Fig. 1. Patient and sample distributions of six transcriptomic datasets of Parkinson’s disease reprogrammed neurons.

A The transcriptome data analyzed in the present study were collected across six different datasets and originate from the reprogrammed neurons of n = 25 healthy individuals, n = 7 patients with known mutations in PD genes, and n = 10 patients with a sporadic form of the disease (n = 42 unique subjects total). B Overview of tissue culture trajectories used in six reprogramming studies to generate in vitro midbrain-like neurons from PD patient- and healthy subject-derived fibroblasts (see Methods for details). Pie charts on the left summarize the number of subjects from which neurons were derived, color-coded by disease phenotype and mutation type as shown in (A).
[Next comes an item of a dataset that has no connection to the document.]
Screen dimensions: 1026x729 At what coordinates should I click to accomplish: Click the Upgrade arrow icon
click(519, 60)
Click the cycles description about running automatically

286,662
Neuron cultures were generated via induced pluripotent stem cell (iPSC) technology (n = 4 studies) or by direct conversion of fibroblasts into induced neurons (iNs, n = 2 studies), and neuronal transcriptome data was obtained by single-cell or bulk RNA-seq (n = 2 and 4 studies, respectively). The trajectory color reflects the combinatory choice of the reprogramming and sequenced method used (orange: single-cell iPSC neuron datasets; blue: bulk iPSC neuron datasets; green: bulk iN datasets). Single-cell RNA-seq was performed on (i) functionally mature (AP Types 4 + 5) single neurons collected after patch-clamp recording (PatchSeq, n = 44) or on (ii) wild-type and isogenic SNCA-A53T neurons harvested using 10X Chromium technology³⁸. The two iN datasets enriched for successfully reprogrammed (i.e., PSA-NCAM-positive) neurons using fluorescence-activated cell sorting (FACS). The bulk-iPS-Dopa and bulk-iN-Dopa studies used an optimized differentiation protocol to generate a high proportion of midbrain dopaminergic neurons. Pie charts on the right indicate the number of cells or samples sequenced per disease state and/or mutation type. A total of 5,359 single neurons and 80 neuronal bulk samples were analyzed.